The federal government argues the law usurped its authority over immigration. Among the other parts of the law blocked was a section which makes it a crime not to carry immigration papers.
The Republican-controlled Arizona legislature passed the law in April amid fears of rising crime caused by illegal aliens and complaints the federal government had failed to act on the matter.
The US justice department hailed the ruling, while acknowledging the frustration of Arizonans with the broken immigration system.
A patchwork of state and local policies would seriously disrupt federal immigration enforcement and would ultimately be counterproductive, spokeswoman Hannah August said in a statement.

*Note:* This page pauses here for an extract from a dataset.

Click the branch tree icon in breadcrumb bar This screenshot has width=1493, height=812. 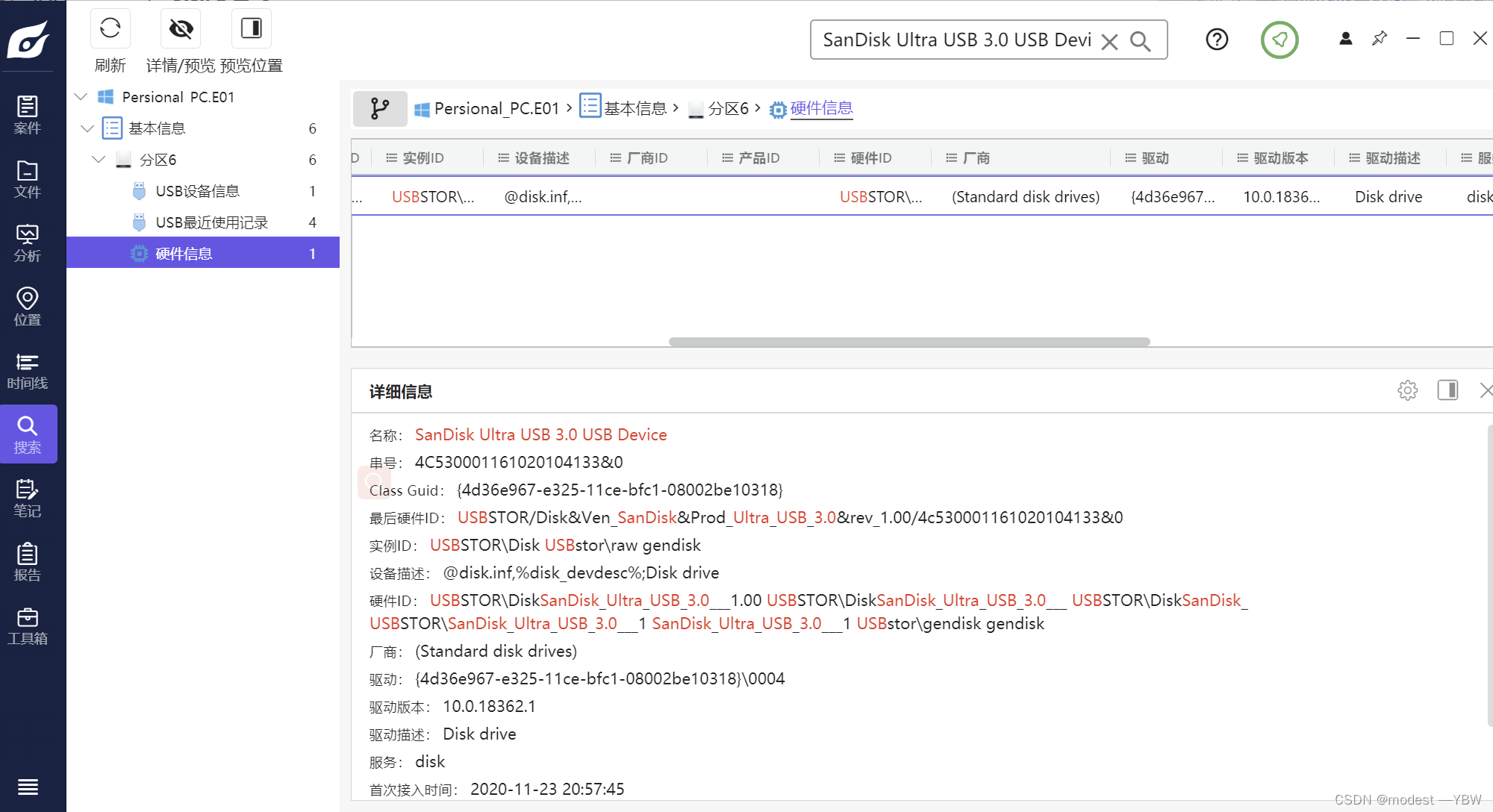pos(380,109)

We will continue to work toward smarter and more effective enforcement of our laws while pressing for a comprehensive approach that provides true security and strengthens accountability and responsibility in our immigration system at the national level.
The ruling is seen as a victory for Hispanic groups, civil liberty organisations and the White House who complained the law might lead to Latinos being unfairly targeted. That's because of the 400,000 people in Arizona illegally, most come from Mexico.

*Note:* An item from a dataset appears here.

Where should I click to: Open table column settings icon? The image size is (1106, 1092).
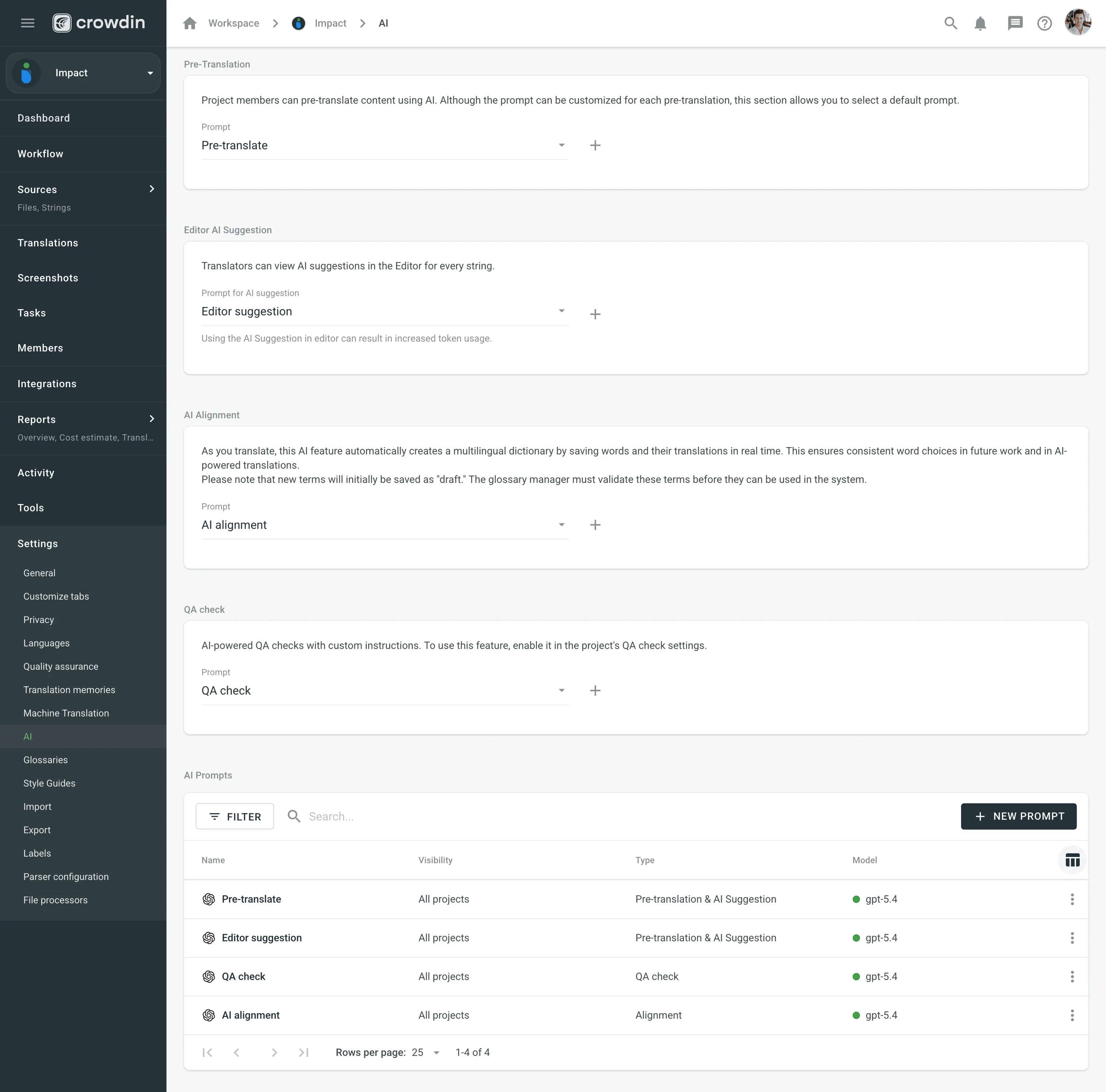pyautogui.click(x=1072, y=860)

Polls seem to indicate the law had majority support in the US and in Arizona; many say it was needed to secure the state's borders and protect American jobs.
Arizona lawmakers and President Barack Obama agree immigration must be tackled but they disagree on how. Parts of Arizona's new law will still go into effect but it's not the measure its architects planned.
The Mexican government, which has repeatedly expressed concerns about the Arizona law, also applauded the ruling on Wednesday. Foreign Minister Patricia Espinosa told reporters the judge's decision was a first step in the right direction.
Meanwhile, Arizona Governor Jan Brewer, a Republican who strongly supported the law, pledged quickly to appeal against the ruling.
We will take a close look at every single element Judge [Susan] Bolton removed from the law, and we will soon file an expedited appeal at the United States Court of Appeals for the 9th Circuit, Ms Brewer said in a statement on Wednesday.
It's a temporary bump in the road, we will move forward, she told the Associated Press. The bottom line is we've known all along that it is the responsibility of the feds, and they haven't done their job so we were going to help them do that.
In a temporary injunction, US District Judge Susan Bolton blocked enforcement of several portions of the law after ruling they were likely to be found unconstitutional because they pre-empted the federal government's authority to set immigration law.
Among the sections blocked was one making it a crime for undocumented workers to seek or apply for a job and another allowing police to arrest without a warrant people whom they had probable cause to believe had committed a crime for which they could be deported.
The United States was likely to suffer irreparable harm if she did not block enforcement of those sections, she wrote.
Requiring Arizona law enforcement officials and agencies to determine the immigration status of every person who is arrested burdens lawfully present aliens because their liberty will be restricted while their status is checked, she wrote.
She also wrote that the surge in requests for immigration status checks would force the federal government to shift resources away from its own priorities.